Mechanical systems, in which moving parts regularly come into contact, are susceptible to damage from the effects of friction. Tohoku University researchers have developed a contact control system controlled by artificial intelligence to greatly reduce contact with damaged areas. Although it’s only currently being tested in laboratory experiments, they believe it could ultimately help many types of machines run more smoothly.
“This could shift the design strategy of mechanical systems away from the traditional approach of developing new and superior materials towards developing surfaces that can actively adapt to reduce damage,” says Professor Motoyuki Murashima.
The work was a collaboration between Murashima at Tohoku University’s Faculty of Mechanical Systems Engineering and colleagues at Nagoya University and the Korea Photonics Technology Institute in South Korea.
Research focuses on the potential of innovative materials with ‘morphing surfaces’ that can be modified depending on the environment in which they are deployed. These materials are being developed by several research groups to mimic a shared flexibility found in living systems such as leaves, which have surfaces that change in response to changes in humidity. An engineering example previously developed by Murashima and colleagues is a surface composed of a membrane supported by a hard substrate, where changes in stress pressure alter the surface morphologies.

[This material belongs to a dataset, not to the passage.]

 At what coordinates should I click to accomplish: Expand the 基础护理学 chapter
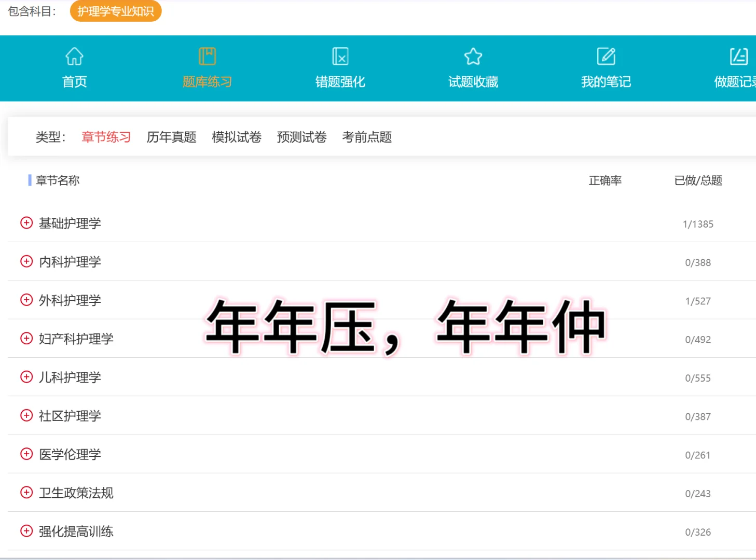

The team developed an artificial intelligence method in which sensors analyze the friction between two surfaces. After determining where damage is occurring, the process can take advantage of the surface’s “morphing” ability to minimize frictional contact with damaged areas.
“This is the first research in the world to use artificial intelligence to control the shape of changing surfaces and successfully detect the location of damage on interacting surfaces,” says Murashima.
In the course of analysis and adjustment in simulated test cases, the researchers were able to achieve a steady reduction in fluctuating friction caused by contact between affected parts of the material under study.
The proof-of-concept system used disks rotating in a cylinder. The crucial next step will be to approach situations where the method could be applied to real engineering challenges, such as B. Industrial machinery. The ultimate goal is to operate a wide range of machines with less routine wear and damage, longer service life and cost savings through fewer parts replacements.
“An important next step is the development of more sophisticated learning and control algorithms that reduce the time needed to learn the properties of the analyzed surfaces and therefore achieve more refined and faster control that prevents damage,” says Murashima.